AIM OF THE TASK :: From the line with "Expand the More search options dropdown" to the line with "click(602, 10)", change "dropdown" to "menu" and write out those lines of the data again, keeping every other part as it stands.

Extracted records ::
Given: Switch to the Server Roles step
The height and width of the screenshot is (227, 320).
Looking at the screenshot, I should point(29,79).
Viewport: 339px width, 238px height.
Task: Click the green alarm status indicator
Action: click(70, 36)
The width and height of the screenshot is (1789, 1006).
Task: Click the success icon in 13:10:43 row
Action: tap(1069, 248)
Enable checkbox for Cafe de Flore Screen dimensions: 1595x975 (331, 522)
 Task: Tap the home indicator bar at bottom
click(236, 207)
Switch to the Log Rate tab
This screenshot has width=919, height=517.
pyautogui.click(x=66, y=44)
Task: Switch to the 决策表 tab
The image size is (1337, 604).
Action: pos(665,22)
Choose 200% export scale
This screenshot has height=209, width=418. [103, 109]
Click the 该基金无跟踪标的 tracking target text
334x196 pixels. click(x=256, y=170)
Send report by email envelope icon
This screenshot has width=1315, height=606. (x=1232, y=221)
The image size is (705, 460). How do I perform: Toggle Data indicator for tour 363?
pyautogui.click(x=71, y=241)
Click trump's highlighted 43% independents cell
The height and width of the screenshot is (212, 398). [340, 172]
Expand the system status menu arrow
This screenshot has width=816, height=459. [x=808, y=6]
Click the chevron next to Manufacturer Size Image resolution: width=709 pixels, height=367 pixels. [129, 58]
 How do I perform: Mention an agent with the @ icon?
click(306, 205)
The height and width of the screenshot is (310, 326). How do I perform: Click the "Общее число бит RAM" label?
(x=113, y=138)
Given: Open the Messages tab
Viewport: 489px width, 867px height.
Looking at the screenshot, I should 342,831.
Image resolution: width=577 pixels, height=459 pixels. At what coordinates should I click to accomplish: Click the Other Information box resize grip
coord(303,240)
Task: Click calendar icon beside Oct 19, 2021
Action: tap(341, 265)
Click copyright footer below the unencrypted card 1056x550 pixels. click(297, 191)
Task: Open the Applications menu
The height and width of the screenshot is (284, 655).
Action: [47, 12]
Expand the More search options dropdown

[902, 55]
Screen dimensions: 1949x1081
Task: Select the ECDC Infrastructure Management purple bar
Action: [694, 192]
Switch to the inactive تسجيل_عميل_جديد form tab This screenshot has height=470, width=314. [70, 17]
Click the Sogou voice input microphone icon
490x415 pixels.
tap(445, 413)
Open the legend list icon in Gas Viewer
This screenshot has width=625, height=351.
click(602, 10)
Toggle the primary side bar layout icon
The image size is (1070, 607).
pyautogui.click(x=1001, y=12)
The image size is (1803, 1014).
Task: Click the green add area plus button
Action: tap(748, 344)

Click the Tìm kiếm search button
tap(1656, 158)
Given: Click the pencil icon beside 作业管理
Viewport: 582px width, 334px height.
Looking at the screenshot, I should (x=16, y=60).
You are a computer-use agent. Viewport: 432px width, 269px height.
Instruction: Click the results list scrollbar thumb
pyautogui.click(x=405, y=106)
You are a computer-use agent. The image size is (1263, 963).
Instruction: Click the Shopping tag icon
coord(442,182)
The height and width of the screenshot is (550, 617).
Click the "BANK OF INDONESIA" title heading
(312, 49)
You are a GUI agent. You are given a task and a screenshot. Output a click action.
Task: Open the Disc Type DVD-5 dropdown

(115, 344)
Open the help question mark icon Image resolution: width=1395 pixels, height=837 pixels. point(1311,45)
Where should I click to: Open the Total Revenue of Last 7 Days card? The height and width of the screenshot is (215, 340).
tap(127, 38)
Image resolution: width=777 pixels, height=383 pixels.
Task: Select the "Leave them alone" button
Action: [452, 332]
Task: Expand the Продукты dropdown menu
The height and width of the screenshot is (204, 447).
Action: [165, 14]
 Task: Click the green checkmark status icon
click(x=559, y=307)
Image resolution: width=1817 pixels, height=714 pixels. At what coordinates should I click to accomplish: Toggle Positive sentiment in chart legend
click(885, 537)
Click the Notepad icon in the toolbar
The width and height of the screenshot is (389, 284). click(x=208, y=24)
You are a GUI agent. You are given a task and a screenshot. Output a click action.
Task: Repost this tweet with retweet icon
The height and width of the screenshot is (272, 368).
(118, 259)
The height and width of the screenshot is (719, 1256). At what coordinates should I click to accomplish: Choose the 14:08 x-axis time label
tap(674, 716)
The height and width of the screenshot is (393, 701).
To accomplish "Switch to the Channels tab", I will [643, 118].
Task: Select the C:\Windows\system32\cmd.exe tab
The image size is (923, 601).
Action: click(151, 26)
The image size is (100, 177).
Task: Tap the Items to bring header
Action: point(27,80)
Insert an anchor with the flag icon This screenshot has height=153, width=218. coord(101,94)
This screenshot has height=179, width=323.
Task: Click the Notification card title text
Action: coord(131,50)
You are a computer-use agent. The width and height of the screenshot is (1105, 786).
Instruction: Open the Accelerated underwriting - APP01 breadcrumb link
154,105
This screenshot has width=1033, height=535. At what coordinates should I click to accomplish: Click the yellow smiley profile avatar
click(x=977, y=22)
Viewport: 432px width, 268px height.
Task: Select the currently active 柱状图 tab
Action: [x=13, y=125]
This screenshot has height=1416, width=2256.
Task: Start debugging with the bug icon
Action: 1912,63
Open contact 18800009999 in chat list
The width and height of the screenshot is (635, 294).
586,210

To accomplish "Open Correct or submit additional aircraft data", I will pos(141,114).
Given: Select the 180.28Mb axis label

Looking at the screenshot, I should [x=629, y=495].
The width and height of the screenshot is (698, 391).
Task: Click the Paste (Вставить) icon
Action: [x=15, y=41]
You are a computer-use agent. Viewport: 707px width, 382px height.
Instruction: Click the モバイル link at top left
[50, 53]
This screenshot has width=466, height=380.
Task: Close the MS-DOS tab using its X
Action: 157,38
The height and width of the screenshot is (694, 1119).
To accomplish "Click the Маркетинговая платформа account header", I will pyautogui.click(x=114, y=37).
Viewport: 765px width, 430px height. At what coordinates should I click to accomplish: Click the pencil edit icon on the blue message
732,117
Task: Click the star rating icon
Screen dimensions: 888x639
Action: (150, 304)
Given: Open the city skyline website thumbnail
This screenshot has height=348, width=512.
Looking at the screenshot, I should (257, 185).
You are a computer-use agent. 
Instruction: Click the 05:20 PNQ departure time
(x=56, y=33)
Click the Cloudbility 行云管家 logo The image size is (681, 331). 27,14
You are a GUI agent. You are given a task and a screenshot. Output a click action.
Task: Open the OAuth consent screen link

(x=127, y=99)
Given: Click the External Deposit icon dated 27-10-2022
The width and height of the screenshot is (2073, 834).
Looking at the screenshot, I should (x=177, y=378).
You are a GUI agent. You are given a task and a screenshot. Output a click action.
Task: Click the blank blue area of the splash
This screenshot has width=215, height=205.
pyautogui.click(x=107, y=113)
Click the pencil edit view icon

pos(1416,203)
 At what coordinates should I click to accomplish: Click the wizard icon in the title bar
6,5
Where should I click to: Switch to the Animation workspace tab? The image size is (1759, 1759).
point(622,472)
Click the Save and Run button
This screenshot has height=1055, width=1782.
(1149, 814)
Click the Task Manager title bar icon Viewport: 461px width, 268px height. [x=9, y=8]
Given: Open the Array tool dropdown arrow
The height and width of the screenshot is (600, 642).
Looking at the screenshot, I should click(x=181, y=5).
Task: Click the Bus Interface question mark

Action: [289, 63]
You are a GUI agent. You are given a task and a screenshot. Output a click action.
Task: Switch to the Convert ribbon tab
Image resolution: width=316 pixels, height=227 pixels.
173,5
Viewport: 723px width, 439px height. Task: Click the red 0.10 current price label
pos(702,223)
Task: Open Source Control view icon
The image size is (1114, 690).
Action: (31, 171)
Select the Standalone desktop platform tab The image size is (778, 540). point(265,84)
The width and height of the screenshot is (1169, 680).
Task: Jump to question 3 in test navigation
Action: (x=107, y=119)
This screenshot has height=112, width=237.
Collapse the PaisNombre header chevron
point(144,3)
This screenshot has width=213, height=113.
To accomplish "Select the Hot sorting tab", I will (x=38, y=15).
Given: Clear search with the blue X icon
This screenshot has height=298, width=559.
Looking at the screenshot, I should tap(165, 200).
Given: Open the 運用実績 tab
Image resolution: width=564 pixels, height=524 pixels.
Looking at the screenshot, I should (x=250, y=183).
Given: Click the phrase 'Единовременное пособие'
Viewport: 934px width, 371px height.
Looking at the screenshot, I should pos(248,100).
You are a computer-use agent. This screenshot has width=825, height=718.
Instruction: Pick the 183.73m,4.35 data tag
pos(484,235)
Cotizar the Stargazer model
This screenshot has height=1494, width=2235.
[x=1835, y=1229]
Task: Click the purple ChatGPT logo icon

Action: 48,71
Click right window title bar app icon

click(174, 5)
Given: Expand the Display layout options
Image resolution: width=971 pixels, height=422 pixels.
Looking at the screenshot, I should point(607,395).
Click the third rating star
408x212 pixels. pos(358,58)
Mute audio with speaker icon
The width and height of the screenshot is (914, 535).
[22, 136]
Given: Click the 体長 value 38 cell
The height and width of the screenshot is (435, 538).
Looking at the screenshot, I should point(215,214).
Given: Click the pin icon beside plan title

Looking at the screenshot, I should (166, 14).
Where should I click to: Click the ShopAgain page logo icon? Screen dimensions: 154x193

SOLUTION FOR THIS PROBLEM ::
Expand the More search options menu

[902, 55]
Screen dimensions: 1949x1081
Task: Select the ECDC Infrastructure Management purple bar
Action: [694, 192]
Switch to the inactive تسجيل_عميل_جديد form tab This screenshot has height=470, width=314. [70, 17]
Click the Sogou voice input microphone icon
490x415 pixels.
tap(445, 413)
Open the legend list icon in Gas Viewer
This screenshot has width=625, height=351.
click(602, 10)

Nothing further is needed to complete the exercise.